AWS Partner Network (APN) Blog
How N-iX Developed an End-to-End Big Data Platform on AWS for Gogo
By Salim Tutuncu, Partner Solutions Architect, Data and Analytics – AWS
By Rostyslav Fedynyshyn, Head of Data and Analytics Practice – N-iX
Gogo is a global provider of broadband connectivity products and services for business aviation. Its mission is to make planes fly smarter with inflight entertainment, Wi-Fi, email, text and talk, and cockpit data so the company’s aviation partners perform better and their passengers travel happier.
Gogo needed a qualified engineering team to undertake a complete transition of its solutions to the cloud, build a unified data platform, and streamline the best speed of the inflight internet.
The N-iX team developed a data platform for Gogo based on Amazon Web Services (AWS) that aggregates data from over 20 different sources using Apache Spark on Amazon EMR. N-iX also built a data lake from scratch for collecting data from all sources in one place.
N-iX is an AWS Advanced Tier Services Partner with the Data and Analytics Competency and Amazon EMR service delivery specialization. Since 2002, N-iX has helped businesses across the globe expand their engineering capabilities and develop successful software products.
To ensure flawless operation of all systems and the best speed for the inflight internet, Gogo needed to collect and analyze large amounts of data. This included structured data like system uptime and latency, and unstructured data like the number of concurrent Wi-Fi sessions and video views during a flight.
The data Gogo gathered was stored on premises in many different sources, however, and the client’s main goal was to build and support a unified data platform in the cloud. This would enable Gogo to process its big data more efficiently and enhance customer experience based on the analysis results.

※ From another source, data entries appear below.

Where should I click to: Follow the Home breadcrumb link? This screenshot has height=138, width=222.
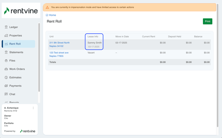tap(53, 15)
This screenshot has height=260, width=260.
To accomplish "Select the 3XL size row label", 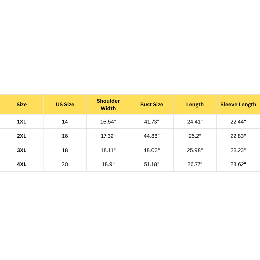I will tap(22, 150).

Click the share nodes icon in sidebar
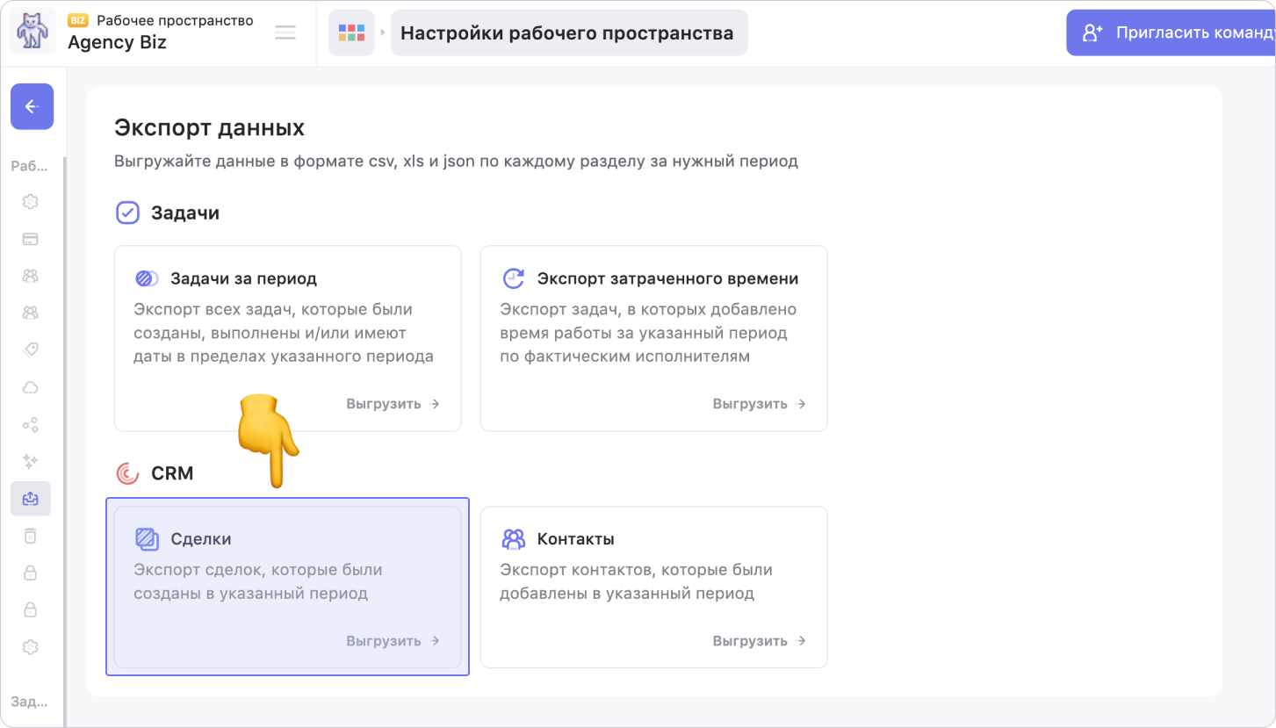(x=30, y=425)
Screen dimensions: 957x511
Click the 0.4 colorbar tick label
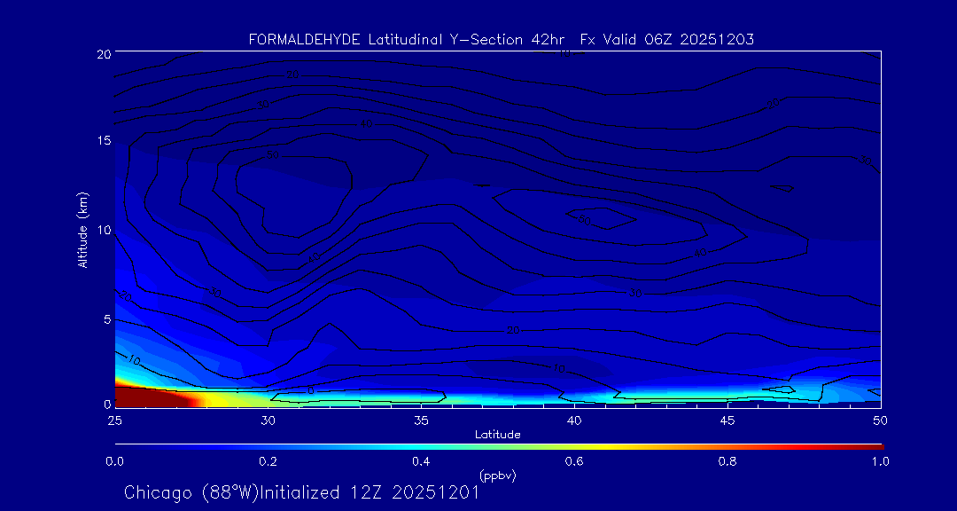tap(421, 461)
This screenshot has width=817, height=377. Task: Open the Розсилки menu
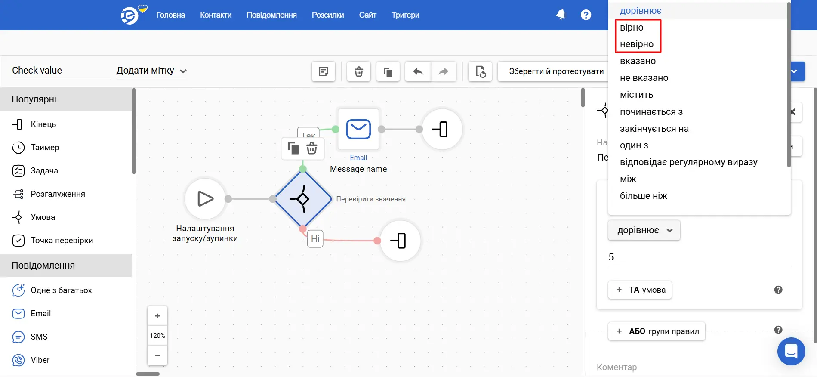(x=327, y=15)
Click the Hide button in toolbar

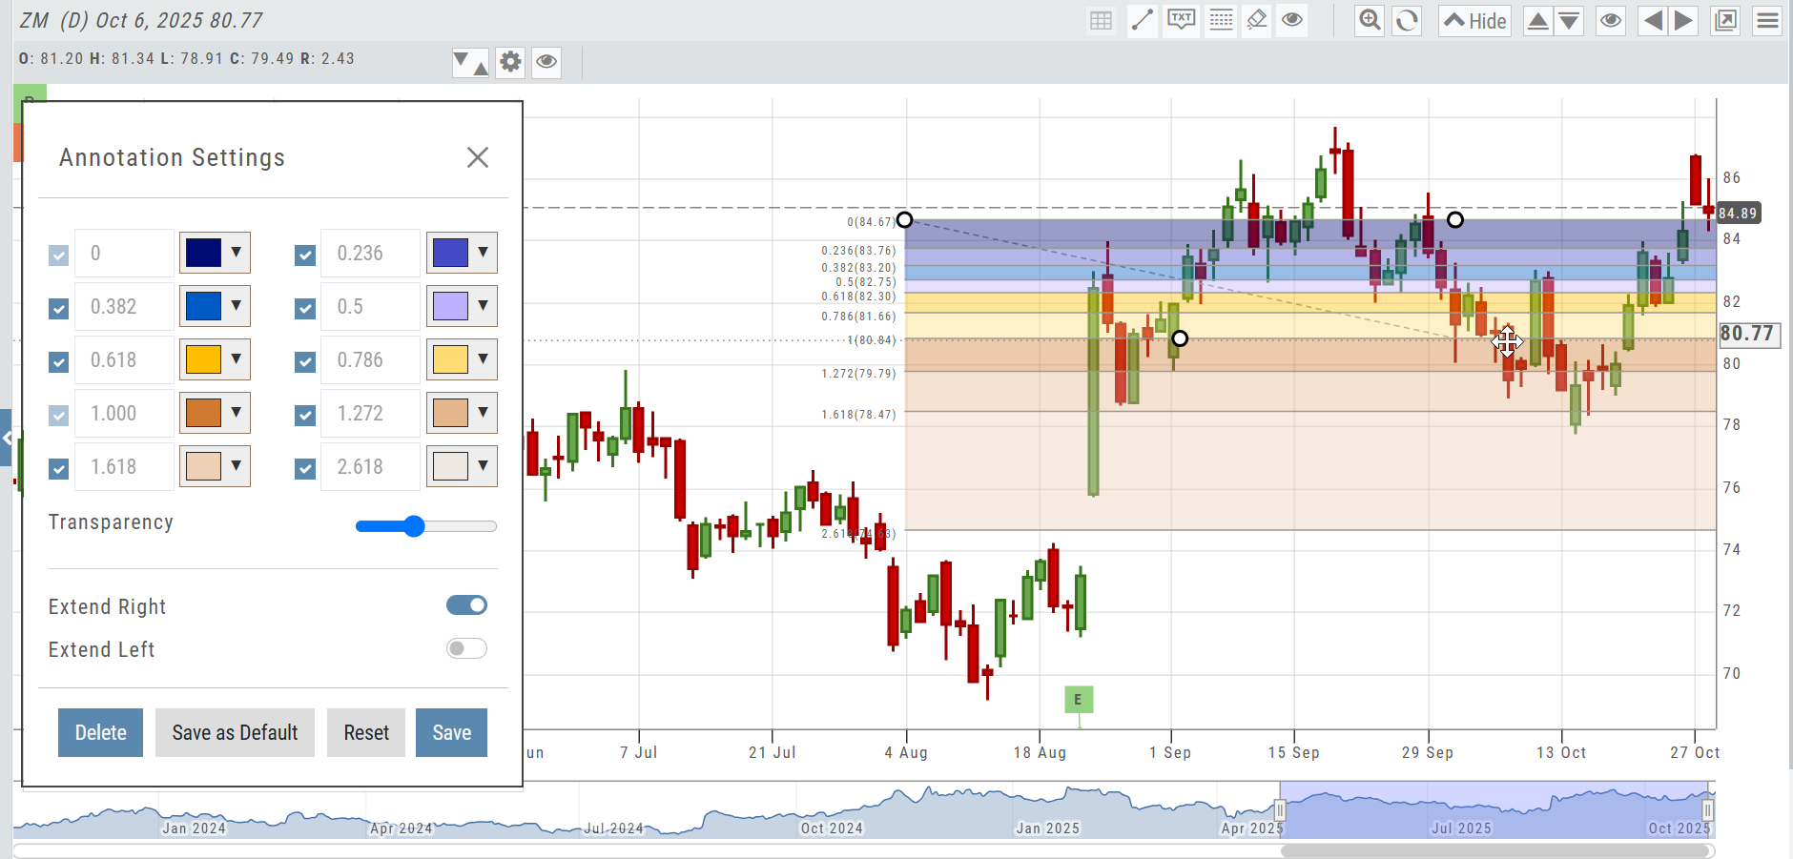click(x=1474, y=21)
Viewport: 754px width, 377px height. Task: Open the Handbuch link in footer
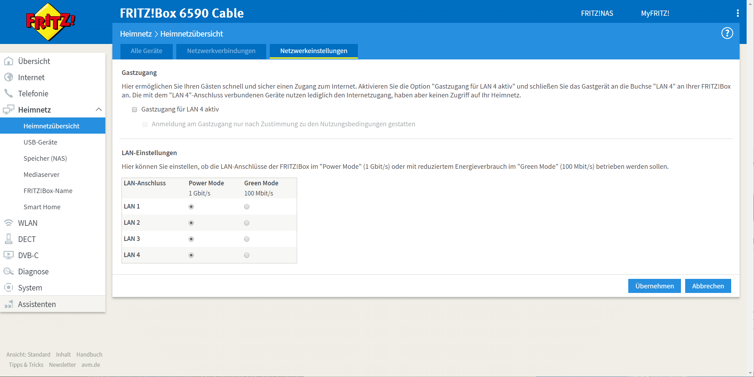click(x=89, y=354)
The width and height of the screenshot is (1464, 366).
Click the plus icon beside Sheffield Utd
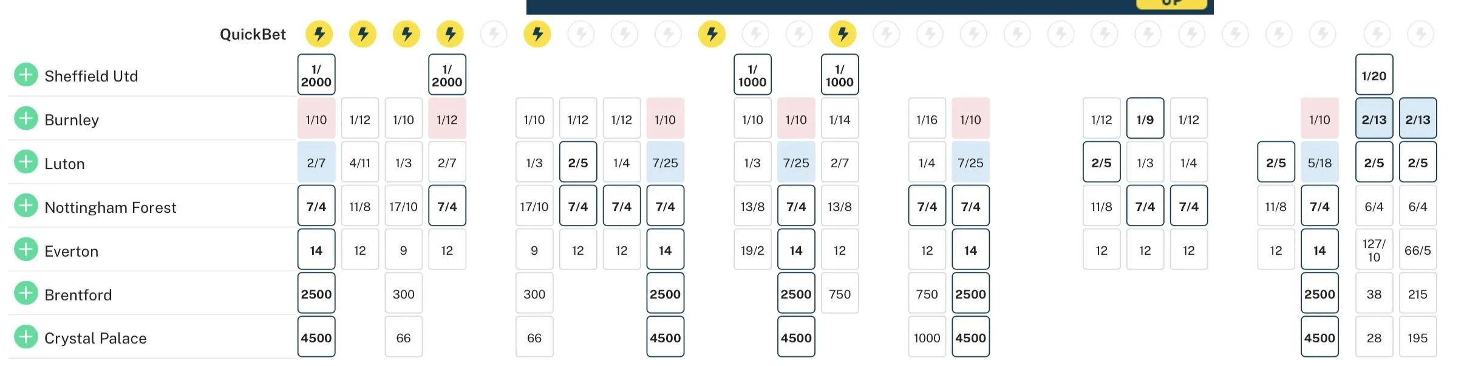point(26,75)
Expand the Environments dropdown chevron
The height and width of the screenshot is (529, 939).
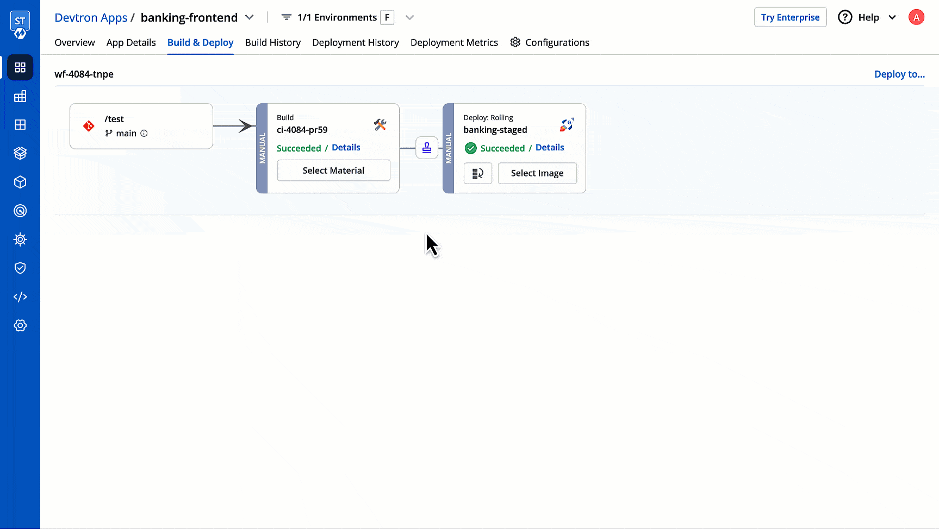(409, 17)
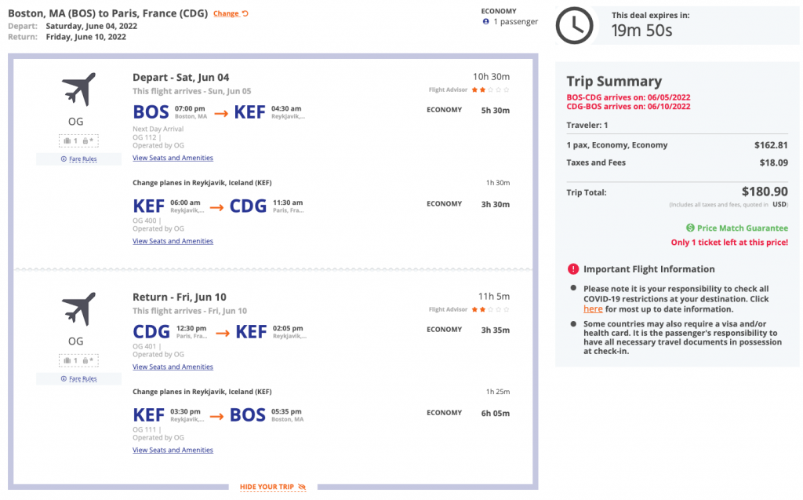This screenshot has width=803, height=500.
Task: View Seats and Amenities for flight OG 400
Action: tap(173, 241)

The new platform build by N-iX allows Gogo to perform service-level agreement (SLA) calculations with airlines and save costs the customer could spend on penalties.
Migrating to AWS
Gogo decided to engage N-iX, whose expertise includes various cloud migration approaches such as rehosting, refactoring, and rebuilding, as well as the development of cloud solutions from scratch. N-iX also has teams of qualified big data and business intelligence (BI) engineers.
The decision to migrate to AWS was easy for the client because of the many benefits it offers. First of all, Gogo’s legacy solution was hard to maintain. The cloud, in turn, provides flexibility and reliability.
Second, the old solution required high license costs, and moving to the cloud allowed the client to reduce total cost of ownership (TCO). As AWS provides the core staples of technology infrastructure, it enabled the client to focus on business rather than infrastructure.
N-iX’s cooperation with Gogo’s Unified Data Platform (UDP) team is organized in a way where some responsibilities are split between the client’s teams and N-iX’s teams. The overall management and operation of Gogo’s AWS account and some AWS-managed services are administered by the client.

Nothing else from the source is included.